#### To do
Copy out everything from the first line of the records down to the line containing "Screen dimensions: 447x269 pos(216,13)", keeping both ends and reproducing each line character for character.

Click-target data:
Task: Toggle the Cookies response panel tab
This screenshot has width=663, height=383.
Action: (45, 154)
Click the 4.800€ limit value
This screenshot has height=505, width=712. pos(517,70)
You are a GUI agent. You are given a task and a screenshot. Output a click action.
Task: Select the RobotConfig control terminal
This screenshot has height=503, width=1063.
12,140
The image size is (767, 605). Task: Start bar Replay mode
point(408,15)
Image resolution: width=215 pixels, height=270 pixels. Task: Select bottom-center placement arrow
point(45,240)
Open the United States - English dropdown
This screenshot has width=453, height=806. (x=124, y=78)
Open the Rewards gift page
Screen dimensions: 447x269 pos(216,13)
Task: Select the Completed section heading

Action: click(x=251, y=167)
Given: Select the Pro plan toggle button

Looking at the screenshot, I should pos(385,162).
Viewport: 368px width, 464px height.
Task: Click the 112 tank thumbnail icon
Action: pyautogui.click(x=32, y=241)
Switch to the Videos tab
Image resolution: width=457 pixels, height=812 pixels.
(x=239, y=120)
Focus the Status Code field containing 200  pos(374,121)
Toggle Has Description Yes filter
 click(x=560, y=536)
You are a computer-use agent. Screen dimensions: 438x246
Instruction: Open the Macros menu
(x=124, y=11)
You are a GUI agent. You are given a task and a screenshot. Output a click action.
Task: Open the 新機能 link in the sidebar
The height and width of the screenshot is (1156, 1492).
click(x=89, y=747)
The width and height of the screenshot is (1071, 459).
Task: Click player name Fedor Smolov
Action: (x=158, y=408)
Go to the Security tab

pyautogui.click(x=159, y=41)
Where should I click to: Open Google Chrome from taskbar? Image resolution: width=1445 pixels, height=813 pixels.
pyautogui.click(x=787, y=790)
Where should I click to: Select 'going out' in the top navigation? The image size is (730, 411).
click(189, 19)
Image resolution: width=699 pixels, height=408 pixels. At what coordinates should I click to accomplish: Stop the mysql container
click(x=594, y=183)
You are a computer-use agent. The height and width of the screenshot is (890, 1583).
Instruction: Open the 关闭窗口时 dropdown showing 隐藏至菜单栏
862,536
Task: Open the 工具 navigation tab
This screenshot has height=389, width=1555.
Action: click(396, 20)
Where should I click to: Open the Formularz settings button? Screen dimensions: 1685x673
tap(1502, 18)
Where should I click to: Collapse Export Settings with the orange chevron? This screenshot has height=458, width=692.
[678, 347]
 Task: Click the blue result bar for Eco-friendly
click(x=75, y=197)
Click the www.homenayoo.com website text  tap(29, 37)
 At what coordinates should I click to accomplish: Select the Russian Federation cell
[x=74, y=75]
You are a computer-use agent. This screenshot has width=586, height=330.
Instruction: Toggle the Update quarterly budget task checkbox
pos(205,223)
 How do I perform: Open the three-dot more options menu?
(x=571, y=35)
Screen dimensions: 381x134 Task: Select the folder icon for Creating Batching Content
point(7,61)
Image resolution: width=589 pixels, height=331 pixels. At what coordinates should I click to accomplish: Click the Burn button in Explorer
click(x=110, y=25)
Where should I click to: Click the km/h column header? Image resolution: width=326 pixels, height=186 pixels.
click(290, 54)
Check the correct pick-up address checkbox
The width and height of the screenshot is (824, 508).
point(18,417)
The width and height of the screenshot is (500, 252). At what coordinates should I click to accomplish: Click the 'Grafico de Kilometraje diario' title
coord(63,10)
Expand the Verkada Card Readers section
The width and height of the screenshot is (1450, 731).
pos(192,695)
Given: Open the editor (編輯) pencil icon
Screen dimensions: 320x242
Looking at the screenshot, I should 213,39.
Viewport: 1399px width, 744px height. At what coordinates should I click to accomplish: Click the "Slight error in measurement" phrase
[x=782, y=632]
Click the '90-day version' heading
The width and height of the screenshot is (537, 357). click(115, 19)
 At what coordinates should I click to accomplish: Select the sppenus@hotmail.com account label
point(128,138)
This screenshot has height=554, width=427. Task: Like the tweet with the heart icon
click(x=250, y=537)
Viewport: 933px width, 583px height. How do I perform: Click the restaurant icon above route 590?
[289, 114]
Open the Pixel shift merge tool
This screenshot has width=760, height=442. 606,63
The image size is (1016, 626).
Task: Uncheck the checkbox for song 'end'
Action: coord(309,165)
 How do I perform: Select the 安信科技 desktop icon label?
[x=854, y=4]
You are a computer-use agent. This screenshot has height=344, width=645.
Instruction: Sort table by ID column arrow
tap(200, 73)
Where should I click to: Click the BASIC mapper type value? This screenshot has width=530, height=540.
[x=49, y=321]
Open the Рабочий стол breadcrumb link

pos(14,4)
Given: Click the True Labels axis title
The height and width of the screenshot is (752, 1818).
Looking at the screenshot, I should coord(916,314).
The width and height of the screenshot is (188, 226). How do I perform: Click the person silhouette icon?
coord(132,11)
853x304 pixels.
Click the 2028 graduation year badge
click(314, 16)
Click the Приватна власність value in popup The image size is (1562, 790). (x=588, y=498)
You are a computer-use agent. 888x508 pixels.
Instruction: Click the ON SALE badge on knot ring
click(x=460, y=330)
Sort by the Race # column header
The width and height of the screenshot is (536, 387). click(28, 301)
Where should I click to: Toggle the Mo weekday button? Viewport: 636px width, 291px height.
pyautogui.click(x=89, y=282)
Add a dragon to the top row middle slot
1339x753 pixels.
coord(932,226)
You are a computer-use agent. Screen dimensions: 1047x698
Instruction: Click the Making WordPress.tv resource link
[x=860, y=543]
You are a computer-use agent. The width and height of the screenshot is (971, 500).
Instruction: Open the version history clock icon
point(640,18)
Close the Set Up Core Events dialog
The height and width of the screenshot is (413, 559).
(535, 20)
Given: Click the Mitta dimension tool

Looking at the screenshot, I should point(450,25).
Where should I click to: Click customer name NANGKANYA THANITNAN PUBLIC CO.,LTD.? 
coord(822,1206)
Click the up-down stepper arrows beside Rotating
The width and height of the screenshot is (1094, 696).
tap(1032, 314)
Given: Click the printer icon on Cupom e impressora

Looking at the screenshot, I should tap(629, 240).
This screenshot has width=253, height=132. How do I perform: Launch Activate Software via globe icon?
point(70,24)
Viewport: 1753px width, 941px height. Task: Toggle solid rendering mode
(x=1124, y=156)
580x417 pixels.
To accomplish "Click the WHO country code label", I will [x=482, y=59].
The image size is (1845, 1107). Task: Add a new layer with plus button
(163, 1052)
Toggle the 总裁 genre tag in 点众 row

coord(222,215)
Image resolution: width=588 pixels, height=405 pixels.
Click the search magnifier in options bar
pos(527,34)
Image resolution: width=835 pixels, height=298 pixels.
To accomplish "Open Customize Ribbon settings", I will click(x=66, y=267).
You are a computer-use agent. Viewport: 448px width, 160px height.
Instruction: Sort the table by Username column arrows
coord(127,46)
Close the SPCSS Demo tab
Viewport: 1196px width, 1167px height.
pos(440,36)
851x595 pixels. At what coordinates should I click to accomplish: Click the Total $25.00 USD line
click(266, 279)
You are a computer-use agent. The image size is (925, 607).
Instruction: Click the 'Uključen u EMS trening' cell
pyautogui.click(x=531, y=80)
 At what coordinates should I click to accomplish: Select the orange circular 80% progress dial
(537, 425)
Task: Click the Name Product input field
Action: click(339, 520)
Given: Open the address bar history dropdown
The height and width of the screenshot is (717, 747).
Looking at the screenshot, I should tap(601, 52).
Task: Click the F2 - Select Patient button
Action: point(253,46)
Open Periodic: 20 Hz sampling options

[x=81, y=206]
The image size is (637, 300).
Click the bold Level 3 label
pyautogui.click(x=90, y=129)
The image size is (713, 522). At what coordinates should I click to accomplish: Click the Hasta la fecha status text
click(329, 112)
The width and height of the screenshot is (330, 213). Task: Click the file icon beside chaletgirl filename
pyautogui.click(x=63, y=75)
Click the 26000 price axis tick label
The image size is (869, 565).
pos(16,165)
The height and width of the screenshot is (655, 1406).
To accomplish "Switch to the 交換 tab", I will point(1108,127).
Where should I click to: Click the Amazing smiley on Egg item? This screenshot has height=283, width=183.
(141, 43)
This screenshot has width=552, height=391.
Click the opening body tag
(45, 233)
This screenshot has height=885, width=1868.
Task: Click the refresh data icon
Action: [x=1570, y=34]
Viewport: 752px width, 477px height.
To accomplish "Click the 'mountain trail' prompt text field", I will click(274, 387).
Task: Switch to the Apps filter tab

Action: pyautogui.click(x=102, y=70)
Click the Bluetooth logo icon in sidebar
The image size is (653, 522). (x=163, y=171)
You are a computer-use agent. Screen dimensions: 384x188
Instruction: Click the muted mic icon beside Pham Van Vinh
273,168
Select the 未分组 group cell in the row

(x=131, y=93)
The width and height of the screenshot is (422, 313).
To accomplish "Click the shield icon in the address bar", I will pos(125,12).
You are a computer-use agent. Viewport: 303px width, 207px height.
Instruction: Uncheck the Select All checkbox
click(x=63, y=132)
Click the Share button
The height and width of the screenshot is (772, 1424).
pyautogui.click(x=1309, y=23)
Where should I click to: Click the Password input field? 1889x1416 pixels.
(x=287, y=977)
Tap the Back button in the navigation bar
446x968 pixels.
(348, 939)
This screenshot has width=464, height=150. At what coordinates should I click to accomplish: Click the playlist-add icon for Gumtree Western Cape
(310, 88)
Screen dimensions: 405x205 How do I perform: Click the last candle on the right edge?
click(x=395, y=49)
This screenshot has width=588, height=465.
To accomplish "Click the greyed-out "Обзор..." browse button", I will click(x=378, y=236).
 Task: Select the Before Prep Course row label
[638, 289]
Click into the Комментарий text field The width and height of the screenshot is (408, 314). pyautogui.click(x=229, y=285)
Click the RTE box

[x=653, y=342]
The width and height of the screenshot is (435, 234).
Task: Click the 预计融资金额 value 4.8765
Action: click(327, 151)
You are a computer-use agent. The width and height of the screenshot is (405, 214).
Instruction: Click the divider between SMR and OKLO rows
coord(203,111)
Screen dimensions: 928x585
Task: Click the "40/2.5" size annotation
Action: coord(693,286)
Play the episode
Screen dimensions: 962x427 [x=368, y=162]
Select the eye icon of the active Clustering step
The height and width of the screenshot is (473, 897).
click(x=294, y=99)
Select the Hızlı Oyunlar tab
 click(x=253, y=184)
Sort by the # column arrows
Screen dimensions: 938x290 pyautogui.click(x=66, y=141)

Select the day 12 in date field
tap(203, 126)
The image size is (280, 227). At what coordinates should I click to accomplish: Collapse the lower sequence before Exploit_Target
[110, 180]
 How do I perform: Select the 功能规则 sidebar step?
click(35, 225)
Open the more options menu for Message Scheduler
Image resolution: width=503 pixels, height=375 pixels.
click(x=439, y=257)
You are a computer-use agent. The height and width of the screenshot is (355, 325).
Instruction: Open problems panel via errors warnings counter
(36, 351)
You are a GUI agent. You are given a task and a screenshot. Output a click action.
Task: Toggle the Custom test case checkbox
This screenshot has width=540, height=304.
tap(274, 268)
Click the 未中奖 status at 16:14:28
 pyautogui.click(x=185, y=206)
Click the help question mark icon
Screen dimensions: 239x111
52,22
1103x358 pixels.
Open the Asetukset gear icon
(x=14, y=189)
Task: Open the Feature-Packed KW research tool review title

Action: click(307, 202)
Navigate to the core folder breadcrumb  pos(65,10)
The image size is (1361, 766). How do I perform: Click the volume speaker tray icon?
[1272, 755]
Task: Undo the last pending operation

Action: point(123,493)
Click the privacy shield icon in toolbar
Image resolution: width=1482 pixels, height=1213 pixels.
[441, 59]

#### Result for this task
Task: Toggle the Cookies response panel tab
This screenshot has width=663, height=383.
Action: (45, 154)
Click the 4.800€ limit value
This screenshot has height=505, width=712. pos(517,70)
You are a GUI agent. You are given a task and a screenshot. Output a click action.
Task: Select the RobotConfig control terminal
This screenshot has height=503, width=1063.
12,140
The image size is (767, 605). Task: Start bar Replay mode
point(408,15)
Image resolution: width=215 pixels, height=270 pixels. Task: Select bottom-center placement arrow
point(45,240)
Open the United States - English dropdown
This screenshot has width=453, height=806. (x=124, y=78)
Open the Rewards gift page
Screen dimensions: 447x269 pos(216,13)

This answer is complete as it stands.